§ **What to produce**:
Would you copy the entries that follow exactly, leaving out every picture?
··· Recorded information ···
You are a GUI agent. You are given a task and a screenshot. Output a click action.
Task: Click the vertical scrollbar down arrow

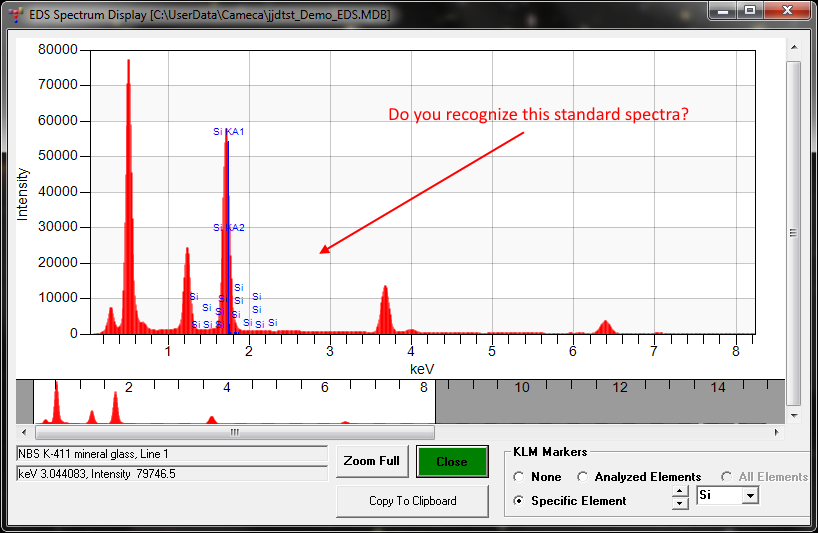pos(793,415)
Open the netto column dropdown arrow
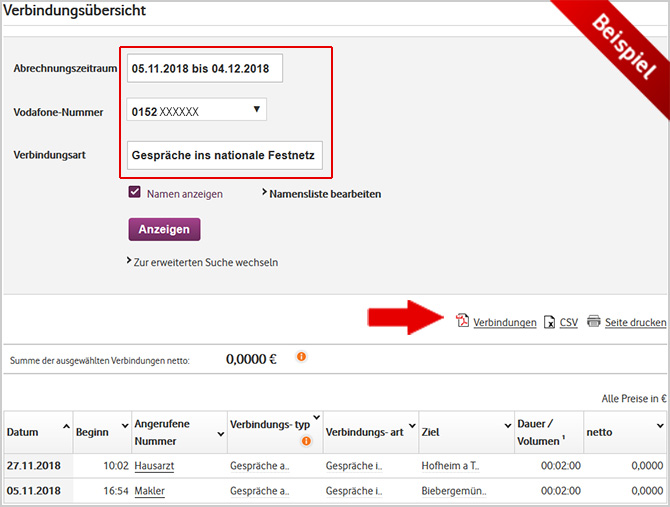The height and width of the screenshot is (507, 670). [x=659, y=425]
···
§ **Response area**:
You are a GUI agent. You are given a task and a screenshot. Output a click action.
Task: Click the vertical scrollbar down arrow

pos(793,415)
Open the netto column dropdown arrow
The height and width of the screenshot is (507, 670). [x=659, y=425]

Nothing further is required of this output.